The church sits on the outskirts of town, a tall steepled building with white peeling paint and a small fenced cemetery by its side. It’s small and traditional—the men show up with hats and suits, the women in dresses, the children uncomfortable in their tiny versions of their parent’s outfits. If you take a walk down the shaded grove outside of Idle Forest at seven in the morning on a Sunday, you can hear the echoey sound of the congregation singing their haunting hymns out into the brisk air.

If you walk by at a later time, you hear something different—the loud, powerful boom of a man’s voice, adamantly speaking to his audience. The Preacher, Abraham Preaker, addresses his Church with the same amount of forcefulness and gusto each week. He has a straggled white beard below a bald and shiny head. He only has the one eye, but it’s a bright, vibrant blue. The other he doesn’t cover, just lets the empty socket rest on his face uncovered.

He keeps to himself, rarely traveling into town and instead subsiding on the produce from the Church’s garden. His congregation is small, but devout, and this commands a certain amount of respect. For the most part, the rest of Habitsville leaves the Church and it’s Preacher alone. I certainly don’t know him.

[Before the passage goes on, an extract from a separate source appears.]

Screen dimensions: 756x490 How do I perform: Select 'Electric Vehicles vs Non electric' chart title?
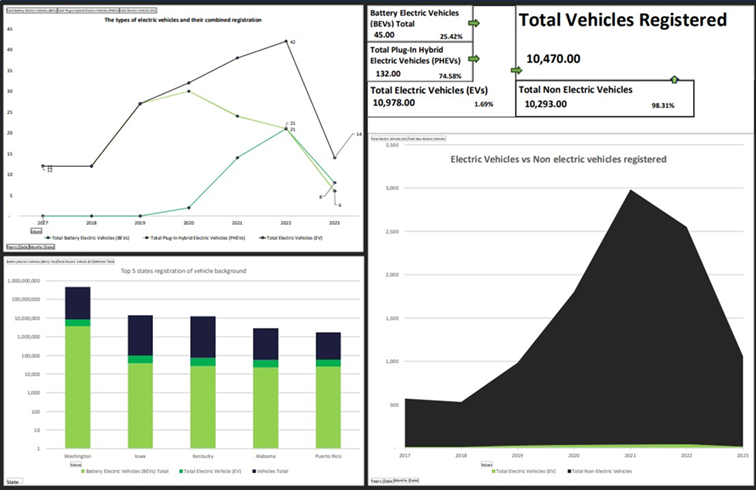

And now, I don’t think I’ll ever get the chance to.

Ironically, it happened on a Sunday. A crowd had gathered around the police station halfway through the morning, and officers were trying to take statements from the distraught mob. I can see the station from the window of the Habitsville Gazette office, where I work, which is pretty handy for spotting potential news stories in the making. I could tell from their outfits that it was the Church’s congregation, which was an odd sight—to see them there, in the middle of town, talking to the police on a Sunday morning.

I quickly made my way over, trying my best to blend in with the oddly dressed crowd. I’ve got a little press badge with my name, Samuel Singer, which usually gets me into most places without too many questions.

Women with hair to their waists were crying, children tucked into the folds of their dresses, while men stood by them, jaws clenched and solemn. I could hear bits and pieces of what they were saying, and slowly put together an incredible story:

“Preacher Preaker went in to the confession box…”

“He went in, and we waited, like usual…”

“We kept waiting, and waiting,”

“Finally Joseph opened the door, which normally we would never do, and—”

“And the Preacher was just…. Gone.”

A disappearance. Not something entirely unheard of in Habitsville, but certainly something strange and alarming. No one was quite sure what had happened, or why the Preacher was going into the confessional in the first place. I jotted a few details down into my notebook, as the police did the same onto their pads of paper, and then made my way back to my office, feeling a cold chill I hadn’t before. Even though I’m used to the strange things that happen in Habitsville, sometimes they still get to me.

About a week passed, and there was no sign of the Preacher. The police came to the Church, examined the confessional where he was last seen, looked through the things in the loft above the service room where he had slept. Still, there was nothing.

Some believed he went on some sort of religious retreat, while others thought perhaps he had been called away by some higher power.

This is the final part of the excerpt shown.